LONDON - The commercial radio industry is in crisis and divided in its approach to digital, according to radio executives speaking at the House of Lords communications committee today.

Independent radio analyst Grant Goddard told the committee that revenue from commercial radio peaked in 2000 and the number of listening hours peaked in 2001.

Goddard said the current annual rate of change in radio listening is -2.3% and this is a problem for the industry because "there is a direct relationship between the amount of listening and the revenue [a station] can make".

Jon Myers, former chief executive of GMG Radio and author of a report on local radio, said: "The commercial radio industry is in crisis. Of the radio stations under 700,000 [TSA], 70% to 80% of them are unprofitable or making less than £100,000."

William Rogers, chief executive of UKRD and TLRC, agreed saying "a lot of the industry is in crisis" but noted that many of his stations are profitable and the problems are "solvable with the right regulatory environment".

DAB launched in the UK in 1999 and currently accounts for 13% of all digital listening.

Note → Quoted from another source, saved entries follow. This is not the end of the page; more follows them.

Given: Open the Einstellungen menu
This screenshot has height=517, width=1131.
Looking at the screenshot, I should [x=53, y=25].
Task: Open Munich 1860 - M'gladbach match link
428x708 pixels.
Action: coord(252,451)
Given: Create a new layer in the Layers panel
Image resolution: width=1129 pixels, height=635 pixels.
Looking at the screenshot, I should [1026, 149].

Goddard said the radio industry expected the consumer to gravitate to DAB automatically and made a "fundamental commercial error".

He said there was no marketing campaign to support DAB and throughout the early years the industry wanted to "believe [DAB uptake] was just around the corner and they just had to hang on and wait".

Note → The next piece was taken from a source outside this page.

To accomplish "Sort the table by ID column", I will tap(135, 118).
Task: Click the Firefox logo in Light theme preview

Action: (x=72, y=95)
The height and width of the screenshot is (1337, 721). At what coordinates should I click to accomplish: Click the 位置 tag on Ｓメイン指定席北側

Goddard added: "There is no commercial model for DAB - increasingly the stations are government funded or funded by users or have such a narrow audience that they manage to fund [themselves] in different way to the normal commercial model."

The current plans are for all major stations to migrate to DAB two years after 50% of all radio listening is on a digital platform. FM will not be "switched off" but will be used by local and community radio stations.

UTV owns national AM station TalkSport alongside 13 local stations and left the trade body RadioCentre in opposition to its digital policy and the dominance of Global Radio.

Scott Taunton, managing director of UTV Radio GB, warned that current plans will create a "two tier" system as many UTV stations will not migrate to DAB. Taunton said: "A single tier for all commercial radio would resolve the bulk of my concerns."

However, Myers supports the Government's Digital Economy Bill. Myers said it would be a "disaster not to continue with the digital plans".

Myers said: "The Digital Economy Bill is an enabling Bill which allows government or regulator to make a decision and that decision will be consumer-led."

It emerged this week that Digital Radio UK, the body charged with preparing the UK for a digital radio future, was considering offering consumers a discount on digital radios when they trade in an analogue radio.

A Digital Radio UK spokesperson said: "One of the ideas under review is a scheme whereby consumers will receive a discount on a new digital set in exchange for their analogue set, with the analogue sets going to a good cause. No decisions have yet been made."